_EXERCISE TEXT_:
The effect of lower academic standards, grade inflation, and degree inflation is that the students who emerge from such a system are not as well prepared to think, function, work, and lead as they were.
What Should Parents And Students Do?
Find a school that still has high standards. It has been exceeding difficult during Covid to maintain high standards. School libraries have been closed, students have been dispersed across the globe, and distance education, however tempting, has been found wanting. As we emerge from the pandemic, parents and students should look for schools who are maintaining standards. How can students and parents judge whether a school is maintaining standards? One way is to look at what schools report to their accrediting agencies. Virtually all schools must report to a regional accrediting body. On the West Coast we report to the Western Association of Schools and Colleges (WASC). Find out to which regional accrediting agency your school reports and take a look at their report.
An even better measure, however, is actual outcomes. Many schools must collect a senior portfolio and submit them to the regional accrediting agency. Ask to see random samples of student work. What do employers say about the graduates from this school? What do graduate schools say about their graduates? Are they able to get into and finish good graduate programs? As a teacher in a graduate school I have a good sense of which schools are likely to send us well prepared students.

_CHECK YOUR UNDERSTANDING_:
1/ List every activity that the first sentence of the passage on academic standards says students emerging from such a system are less prepared to do.
2/ Please reproduce the passage on academic standards between "What Should Parents" and "at their report.", inclusive.
None of the material is needed to complete this work.

_SUPPLIED INFORMATION_:
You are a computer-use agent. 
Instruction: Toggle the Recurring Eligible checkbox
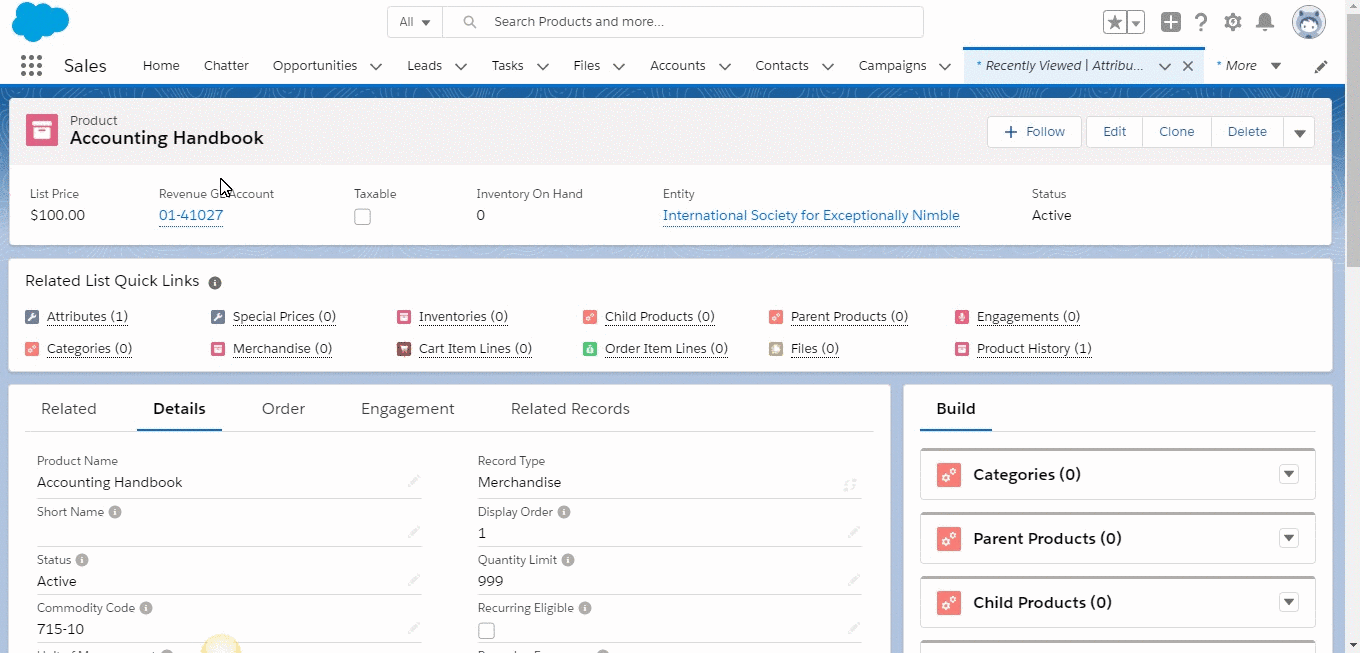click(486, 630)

* * *

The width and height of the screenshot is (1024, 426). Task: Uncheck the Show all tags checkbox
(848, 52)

_OUTPUTS BY TASK_:
1/ think, function, work, lead

2/
What Should Parents And Students Do?
Find a school that still has high standards. It has been exceeding difficult during Covid to maintain high standards. School libraries have been closed, students have been dispersed across the globe, and distance education, however tempting, has been found wanting. As we emerge from the pandemic, parents and students should look for schools who are maintaining standards. How can students and parents judge whether a school is maintaining standards? One way is to look at what schools report to their accrediting agencies. Virtually all schools must report to a regional accrediting body. On the West Coast we report to the Western Association of Schools and Colleges (WASC). Find out to which regional accrediting agency your school reports and take a look at their report.